**Extract provided**

PRO TIP: Don’t be in the way when it lets go, because F = MA. That’s bad.
All engineering validation is like this: ‘Breaks at ‘X’. OK to use up to a limit of ‘Y’, where ‘Y’ is substantially less than ‘X’. Tow capacity is like that. It has to be, if you want to avoid carnage.
So, with the tow thing, you really have to validate for the worst two-tonne trailer, on the worst road (ie the road that delivers really bad dynamic load inputs) and the biggest conceivable dickhead behind the wheel. And that’s really saying something.
I’d suggest you can account for the disparity between the Sheepshaggers and us on Sorento tow capacity in two ways: Different teams doing the validation, and different worst-case scenario severe towing conditions.
See, here in Australia, you could conceivably hook up a two-tonne camper trailer to your Sorento, in Carnarvon in WA, and drive right across the country, from west to east, Gunbarrel Hwy, etc, and if you do it conservatively, you might actually make it to Byron Bay.
It’s about 4000 kilometres. (I did that west to east drive in a Holden Adventra - glorified AWD Commodore wagon - about 15 years ago. Not towing. Pretty easy to break the car if you’re not real careful, on some of those roads.) There’s no sustained severe driving like that in NZ. So - different worst-case roads to validate for.
In Europe, as I understand it, a lot of towing is restricted to 80 kays an hour, not the 110 we do here on freeways. Dynamic loads are - ballpark - doubled at 110, compared with about 80. So there’s that, too. Different rules for different markets. Therefore, different severity.
If you tow two tonnes with a Sorento, and 200 on the towball, that 200 is part of the Sorento’s payload. Maximum loaded weight for Sorento is 2610 kilos. That’s the GVM. Empty it weighs 1908. (This is the diesel, right? It’s the only one you’d tow with.)
If we allow 45 kilos for fuel, 35 kilos for the towbar you have to fit to do this, and 200 kilos on the towball, there’s 422 kilos of remaining payload capacity. Family of five at about 60 kilos each on average (three kids and two adults) - that’s still 120-odd kilos of luggage and whatever else. That’s do-able.

**Exercise instructions**
(a) Answer these from the text on Sorento towing capacity:
(i) How long is the west-to-east drive across Australia that the text describes?
(ii) What speed is a lot of towing restricted to in Europe?
(iii) How much does the Sorento weigh empty?
(b) Can you carry the text on Sorento towing capacity forward from its last sentence, keeping the same voice?

**Record extracts**
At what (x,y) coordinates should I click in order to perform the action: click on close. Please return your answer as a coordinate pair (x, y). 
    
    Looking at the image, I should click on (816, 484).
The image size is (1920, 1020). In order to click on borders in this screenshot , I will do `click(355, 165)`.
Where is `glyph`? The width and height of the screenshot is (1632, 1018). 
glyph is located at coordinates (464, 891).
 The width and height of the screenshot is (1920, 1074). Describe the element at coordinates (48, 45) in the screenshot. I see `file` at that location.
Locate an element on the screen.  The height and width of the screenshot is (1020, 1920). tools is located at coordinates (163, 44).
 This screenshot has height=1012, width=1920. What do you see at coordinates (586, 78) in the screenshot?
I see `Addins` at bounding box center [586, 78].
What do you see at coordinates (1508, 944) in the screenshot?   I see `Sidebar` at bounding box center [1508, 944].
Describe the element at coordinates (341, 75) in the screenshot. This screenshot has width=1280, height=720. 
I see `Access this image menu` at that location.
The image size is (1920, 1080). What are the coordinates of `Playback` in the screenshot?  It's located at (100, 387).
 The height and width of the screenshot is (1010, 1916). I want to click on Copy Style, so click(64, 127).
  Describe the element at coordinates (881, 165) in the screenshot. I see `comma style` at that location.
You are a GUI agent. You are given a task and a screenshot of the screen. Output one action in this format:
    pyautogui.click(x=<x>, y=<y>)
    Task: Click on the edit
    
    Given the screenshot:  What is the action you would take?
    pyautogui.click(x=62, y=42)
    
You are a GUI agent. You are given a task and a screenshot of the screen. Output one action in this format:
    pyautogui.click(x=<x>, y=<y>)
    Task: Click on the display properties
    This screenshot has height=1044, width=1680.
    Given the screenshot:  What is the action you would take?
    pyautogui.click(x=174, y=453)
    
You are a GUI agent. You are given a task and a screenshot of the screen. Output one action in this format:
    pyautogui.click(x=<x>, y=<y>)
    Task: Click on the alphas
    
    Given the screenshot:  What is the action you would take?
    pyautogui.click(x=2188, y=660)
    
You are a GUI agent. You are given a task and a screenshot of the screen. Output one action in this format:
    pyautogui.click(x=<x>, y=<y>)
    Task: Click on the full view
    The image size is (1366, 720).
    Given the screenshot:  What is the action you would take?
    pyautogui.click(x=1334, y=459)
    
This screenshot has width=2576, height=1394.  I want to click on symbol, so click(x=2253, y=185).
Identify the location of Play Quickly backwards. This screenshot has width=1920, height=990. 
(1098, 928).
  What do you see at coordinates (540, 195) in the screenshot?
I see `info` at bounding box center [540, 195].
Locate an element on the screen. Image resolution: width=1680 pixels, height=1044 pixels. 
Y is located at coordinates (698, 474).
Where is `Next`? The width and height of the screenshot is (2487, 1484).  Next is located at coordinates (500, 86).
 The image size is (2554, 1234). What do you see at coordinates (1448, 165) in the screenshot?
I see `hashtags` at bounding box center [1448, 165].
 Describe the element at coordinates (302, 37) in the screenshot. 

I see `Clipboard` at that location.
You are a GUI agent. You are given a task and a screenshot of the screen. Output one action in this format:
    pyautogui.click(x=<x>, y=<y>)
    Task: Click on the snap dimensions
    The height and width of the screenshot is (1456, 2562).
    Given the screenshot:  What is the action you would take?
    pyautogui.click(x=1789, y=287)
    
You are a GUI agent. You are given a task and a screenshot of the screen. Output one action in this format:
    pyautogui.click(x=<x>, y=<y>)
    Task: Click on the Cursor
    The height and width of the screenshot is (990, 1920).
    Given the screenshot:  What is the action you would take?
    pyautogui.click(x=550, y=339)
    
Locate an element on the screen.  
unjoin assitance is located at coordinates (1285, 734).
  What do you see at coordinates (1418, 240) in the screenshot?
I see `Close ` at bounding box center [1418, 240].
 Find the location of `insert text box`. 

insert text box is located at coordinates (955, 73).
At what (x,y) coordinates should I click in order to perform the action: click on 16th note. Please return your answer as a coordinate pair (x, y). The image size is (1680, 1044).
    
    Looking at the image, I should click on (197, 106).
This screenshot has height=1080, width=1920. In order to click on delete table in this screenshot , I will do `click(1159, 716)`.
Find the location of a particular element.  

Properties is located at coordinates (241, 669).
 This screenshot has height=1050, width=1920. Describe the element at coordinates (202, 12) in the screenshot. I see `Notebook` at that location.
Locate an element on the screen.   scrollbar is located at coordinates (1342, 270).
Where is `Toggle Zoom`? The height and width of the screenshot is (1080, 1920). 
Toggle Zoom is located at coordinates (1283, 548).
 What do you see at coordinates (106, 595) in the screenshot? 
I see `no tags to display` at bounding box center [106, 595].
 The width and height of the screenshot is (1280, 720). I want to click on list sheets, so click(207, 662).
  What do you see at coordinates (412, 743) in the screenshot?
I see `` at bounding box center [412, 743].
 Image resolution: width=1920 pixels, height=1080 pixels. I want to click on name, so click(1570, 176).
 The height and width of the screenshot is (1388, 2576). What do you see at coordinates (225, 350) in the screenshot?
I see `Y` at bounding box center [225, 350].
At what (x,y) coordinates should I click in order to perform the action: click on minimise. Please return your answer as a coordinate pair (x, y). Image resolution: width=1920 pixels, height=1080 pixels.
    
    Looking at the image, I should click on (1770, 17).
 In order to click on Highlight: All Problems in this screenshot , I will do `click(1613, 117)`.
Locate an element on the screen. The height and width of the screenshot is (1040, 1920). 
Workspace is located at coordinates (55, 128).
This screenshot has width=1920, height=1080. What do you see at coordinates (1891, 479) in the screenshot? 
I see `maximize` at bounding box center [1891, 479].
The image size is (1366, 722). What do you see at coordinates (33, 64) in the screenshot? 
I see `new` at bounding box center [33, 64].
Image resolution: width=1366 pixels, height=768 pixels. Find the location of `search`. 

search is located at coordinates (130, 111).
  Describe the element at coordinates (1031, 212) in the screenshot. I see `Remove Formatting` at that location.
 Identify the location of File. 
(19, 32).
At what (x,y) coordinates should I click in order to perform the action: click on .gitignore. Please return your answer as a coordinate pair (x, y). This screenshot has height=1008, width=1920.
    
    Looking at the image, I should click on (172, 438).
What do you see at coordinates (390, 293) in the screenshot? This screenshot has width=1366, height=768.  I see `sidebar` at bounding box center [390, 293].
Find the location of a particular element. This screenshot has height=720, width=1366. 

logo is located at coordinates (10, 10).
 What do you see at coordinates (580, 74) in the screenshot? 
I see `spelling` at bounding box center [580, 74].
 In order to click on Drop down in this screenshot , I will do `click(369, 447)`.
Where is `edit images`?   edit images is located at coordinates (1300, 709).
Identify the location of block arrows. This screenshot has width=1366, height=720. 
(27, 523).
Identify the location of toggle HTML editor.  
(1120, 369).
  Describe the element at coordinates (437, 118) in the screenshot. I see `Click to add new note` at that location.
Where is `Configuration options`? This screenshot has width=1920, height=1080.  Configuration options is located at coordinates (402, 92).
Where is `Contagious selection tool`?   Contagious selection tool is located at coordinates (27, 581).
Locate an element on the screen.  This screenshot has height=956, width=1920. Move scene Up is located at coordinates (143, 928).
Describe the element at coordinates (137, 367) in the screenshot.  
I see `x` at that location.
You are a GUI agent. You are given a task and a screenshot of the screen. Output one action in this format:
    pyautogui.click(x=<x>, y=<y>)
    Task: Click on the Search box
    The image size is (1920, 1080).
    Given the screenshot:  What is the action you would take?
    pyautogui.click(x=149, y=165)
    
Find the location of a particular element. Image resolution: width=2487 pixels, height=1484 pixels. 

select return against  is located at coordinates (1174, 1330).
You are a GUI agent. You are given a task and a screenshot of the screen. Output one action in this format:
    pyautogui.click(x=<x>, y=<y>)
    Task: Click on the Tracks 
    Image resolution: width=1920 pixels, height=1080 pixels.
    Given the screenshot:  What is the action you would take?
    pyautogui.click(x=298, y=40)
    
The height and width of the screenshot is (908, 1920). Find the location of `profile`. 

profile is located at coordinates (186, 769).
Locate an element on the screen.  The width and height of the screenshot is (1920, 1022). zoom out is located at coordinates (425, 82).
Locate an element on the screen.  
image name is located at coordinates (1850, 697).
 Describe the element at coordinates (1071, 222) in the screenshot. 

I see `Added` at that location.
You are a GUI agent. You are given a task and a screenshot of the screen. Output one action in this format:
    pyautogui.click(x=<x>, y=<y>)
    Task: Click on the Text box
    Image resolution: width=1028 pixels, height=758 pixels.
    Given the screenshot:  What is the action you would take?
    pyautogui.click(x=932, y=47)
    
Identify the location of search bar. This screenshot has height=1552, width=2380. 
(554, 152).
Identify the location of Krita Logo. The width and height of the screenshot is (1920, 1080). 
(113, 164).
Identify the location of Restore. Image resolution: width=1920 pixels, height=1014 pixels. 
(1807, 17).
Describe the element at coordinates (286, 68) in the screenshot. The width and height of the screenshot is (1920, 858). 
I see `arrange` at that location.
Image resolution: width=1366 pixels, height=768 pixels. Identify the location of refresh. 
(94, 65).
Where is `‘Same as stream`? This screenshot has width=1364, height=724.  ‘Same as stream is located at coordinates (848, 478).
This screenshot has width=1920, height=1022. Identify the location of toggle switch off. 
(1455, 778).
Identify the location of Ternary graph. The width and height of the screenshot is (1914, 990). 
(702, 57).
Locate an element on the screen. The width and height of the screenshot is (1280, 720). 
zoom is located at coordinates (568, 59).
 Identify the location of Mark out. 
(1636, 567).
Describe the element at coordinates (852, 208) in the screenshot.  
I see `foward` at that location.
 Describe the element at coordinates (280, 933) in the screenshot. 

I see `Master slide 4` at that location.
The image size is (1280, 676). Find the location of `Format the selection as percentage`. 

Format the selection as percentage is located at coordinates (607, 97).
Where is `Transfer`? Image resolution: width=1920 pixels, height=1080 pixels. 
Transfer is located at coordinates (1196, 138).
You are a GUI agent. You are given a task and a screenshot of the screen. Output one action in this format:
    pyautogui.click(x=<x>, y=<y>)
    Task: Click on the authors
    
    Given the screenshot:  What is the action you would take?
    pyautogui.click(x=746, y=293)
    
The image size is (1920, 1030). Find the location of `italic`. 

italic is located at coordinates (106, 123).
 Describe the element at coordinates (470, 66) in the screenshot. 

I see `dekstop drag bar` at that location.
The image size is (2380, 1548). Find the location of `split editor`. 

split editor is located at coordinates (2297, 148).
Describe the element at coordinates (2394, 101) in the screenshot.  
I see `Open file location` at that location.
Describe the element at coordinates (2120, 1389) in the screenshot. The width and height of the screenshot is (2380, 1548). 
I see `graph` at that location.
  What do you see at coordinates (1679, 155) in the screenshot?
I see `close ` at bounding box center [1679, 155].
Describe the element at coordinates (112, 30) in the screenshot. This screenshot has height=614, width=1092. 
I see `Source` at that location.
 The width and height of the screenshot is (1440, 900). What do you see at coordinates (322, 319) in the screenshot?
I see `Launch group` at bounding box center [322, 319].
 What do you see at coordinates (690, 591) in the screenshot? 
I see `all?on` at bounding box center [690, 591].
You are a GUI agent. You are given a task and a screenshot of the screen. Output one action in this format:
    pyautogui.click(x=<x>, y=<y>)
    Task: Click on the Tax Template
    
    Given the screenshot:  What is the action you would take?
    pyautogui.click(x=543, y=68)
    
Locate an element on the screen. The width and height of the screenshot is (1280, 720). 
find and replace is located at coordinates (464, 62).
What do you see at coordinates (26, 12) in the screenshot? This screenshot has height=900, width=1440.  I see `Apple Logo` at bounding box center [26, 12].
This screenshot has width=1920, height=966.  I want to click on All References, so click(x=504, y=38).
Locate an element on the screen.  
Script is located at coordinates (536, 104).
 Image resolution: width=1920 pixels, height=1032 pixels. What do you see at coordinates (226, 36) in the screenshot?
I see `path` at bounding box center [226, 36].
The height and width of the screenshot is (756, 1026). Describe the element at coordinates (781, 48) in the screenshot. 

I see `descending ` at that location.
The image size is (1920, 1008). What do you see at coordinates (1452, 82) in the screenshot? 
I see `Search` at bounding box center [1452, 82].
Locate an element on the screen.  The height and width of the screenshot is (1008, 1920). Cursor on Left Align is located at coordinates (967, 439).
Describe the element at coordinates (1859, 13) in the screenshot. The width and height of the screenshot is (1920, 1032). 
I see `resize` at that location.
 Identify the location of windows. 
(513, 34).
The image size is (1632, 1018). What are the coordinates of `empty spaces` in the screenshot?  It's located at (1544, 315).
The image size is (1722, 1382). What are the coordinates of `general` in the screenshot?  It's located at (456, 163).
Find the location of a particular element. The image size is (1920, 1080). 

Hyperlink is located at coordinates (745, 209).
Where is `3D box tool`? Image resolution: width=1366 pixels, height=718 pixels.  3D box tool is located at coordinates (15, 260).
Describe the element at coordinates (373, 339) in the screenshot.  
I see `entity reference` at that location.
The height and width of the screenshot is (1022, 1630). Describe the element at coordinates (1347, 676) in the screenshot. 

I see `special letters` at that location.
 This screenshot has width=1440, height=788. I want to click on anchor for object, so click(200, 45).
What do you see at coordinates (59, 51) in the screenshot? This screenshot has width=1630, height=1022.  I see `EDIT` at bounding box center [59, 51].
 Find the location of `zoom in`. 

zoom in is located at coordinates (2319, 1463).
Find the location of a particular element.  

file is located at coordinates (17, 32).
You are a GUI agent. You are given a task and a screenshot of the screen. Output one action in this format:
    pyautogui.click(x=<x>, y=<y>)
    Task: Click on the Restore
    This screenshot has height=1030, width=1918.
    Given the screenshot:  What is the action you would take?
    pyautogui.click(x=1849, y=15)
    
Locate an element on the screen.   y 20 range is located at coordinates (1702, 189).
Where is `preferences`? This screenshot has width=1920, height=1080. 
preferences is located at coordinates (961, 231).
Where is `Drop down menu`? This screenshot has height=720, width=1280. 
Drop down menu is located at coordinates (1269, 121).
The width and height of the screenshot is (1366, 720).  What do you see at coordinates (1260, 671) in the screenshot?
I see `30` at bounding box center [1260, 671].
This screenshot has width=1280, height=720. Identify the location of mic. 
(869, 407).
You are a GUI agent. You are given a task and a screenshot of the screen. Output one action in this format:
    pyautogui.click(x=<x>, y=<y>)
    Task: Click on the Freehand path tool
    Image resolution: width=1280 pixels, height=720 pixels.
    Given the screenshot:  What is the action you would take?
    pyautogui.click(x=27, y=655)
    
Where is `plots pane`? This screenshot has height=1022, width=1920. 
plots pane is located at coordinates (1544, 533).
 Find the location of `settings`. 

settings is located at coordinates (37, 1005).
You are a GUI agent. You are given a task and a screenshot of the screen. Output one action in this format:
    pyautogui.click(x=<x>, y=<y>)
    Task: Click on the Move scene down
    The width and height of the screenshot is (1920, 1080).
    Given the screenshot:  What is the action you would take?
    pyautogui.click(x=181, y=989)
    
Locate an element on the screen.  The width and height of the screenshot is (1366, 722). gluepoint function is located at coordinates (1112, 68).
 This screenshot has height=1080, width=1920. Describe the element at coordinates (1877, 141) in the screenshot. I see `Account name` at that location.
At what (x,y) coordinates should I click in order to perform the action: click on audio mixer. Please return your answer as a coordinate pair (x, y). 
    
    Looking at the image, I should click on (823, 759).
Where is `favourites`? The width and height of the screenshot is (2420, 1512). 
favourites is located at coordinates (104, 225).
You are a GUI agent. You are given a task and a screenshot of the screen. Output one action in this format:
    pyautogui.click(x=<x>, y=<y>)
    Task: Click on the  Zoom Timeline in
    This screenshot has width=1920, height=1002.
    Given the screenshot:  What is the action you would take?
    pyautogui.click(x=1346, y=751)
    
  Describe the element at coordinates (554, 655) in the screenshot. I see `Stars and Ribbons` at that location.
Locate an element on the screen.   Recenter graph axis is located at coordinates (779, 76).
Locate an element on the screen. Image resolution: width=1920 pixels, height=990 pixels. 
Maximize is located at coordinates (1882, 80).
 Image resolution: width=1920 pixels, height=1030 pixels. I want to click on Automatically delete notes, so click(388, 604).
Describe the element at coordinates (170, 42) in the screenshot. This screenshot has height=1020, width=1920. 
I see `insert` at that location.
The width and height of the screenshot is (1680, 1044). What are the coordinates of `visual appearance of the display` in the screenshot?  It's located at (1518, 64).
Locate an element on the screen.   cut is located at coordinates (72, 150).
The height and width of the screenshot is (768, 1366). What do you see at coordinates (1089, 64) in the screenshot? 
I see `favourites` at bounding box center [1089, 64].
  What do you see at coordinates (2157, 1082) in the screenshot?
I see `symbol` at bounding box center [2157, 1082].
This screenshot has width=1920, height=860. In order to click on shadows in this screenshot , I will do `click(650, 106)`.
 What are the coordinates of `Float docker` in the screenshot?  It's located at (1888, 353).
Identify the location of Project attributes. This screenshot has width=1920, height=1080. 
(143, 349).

**Answers to the exercises**
(a)
(i) About 4000 kilometres.
(ii) 80 kays an hour.
(iii) 1908 kilos.

(b)
It’s completely the opposite of towing 3.5 tonnes with a 4X4 ute, for example, where the payload capacity is severely constrained. To the point of absurdity.
I’m really not a fan of towing a trailer heavier than the vehicle. It’s a bad idea. Because the tail can wag the dog, and with the wrong feedback effects, it can push you off the road or into the oncoming traffic at highway speeds. Beyond a certain incipient point in these dynamic stability failures, there is nothing you can do to get out of it when it happens. Everything feels okay, and then you’re sideways and rolling over. That’s bad.
In that sense I’m kinda relieved the Sorento tow capacity is 2000 kilos. That’s gonna save a bunch of dickheads from themselves, allowing them to pass their genes onto the next generation and keep this country the shining beacon of sheer bogan excellence we’ve come to expect.
Great Expectations
Look, if you were hanging out for that 2500-kilo tow capacity, hoping it would be stacked, as teased, and you’ve been gutted by Kia Australia’s ‘WonderBra’ tow capacity reveal - wait for the new Hyundai Santa Fe and Palisade - both due in November. Same sort of platform and powertrain - so fundamentally compatible with more than two-tonne towing, potentially.
Palisade tows 5000 pounds in ‘Murica which is 2.27 Shitsvillian tonnes. However, if memory serves, Trump-spec Palisade has a space saver. But new Santa Fe is platform-shared with new Sorento - so expect a full-sized spare there and 200-kilo download, I suppose.
Ultimately, tow capacity for new Santa Fe is going to hinge on towbar design, plus of course how far the Hyundai validation team is prepared to stick its neck out. (Meaning how hard they want to be hated internally.)
Schrodinger's Cat will emerge from the bag on that, alive or dead, but not both, when the waveform ultimtely collapses, in November.